• Data supplied:
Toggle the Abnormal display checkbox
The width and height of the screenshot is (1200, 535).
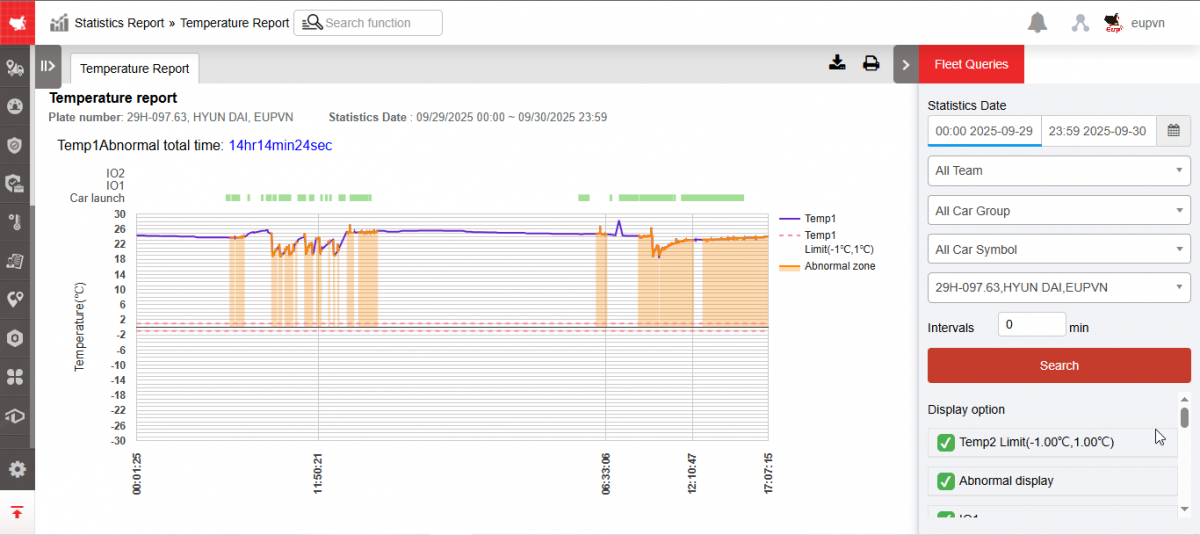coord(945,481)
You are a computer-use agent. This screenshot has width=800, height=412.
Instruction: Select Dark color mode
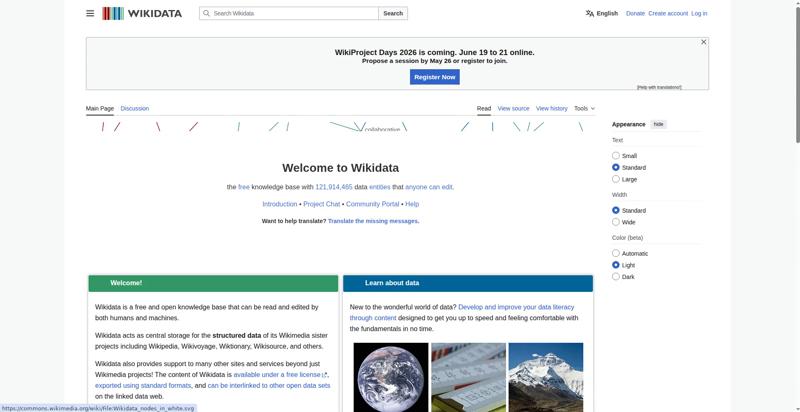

• What you will do:
Would it be possible to reproduce the material word for word, images omitted?

• Task answer:
Toggle the Abnormal display checkbox
The width and height of the screenshot is (1200, 535).
coord(945,481)
You are a computer-use agent. This screenshot has width=800, height=412.
Instruction: Select Dark color mode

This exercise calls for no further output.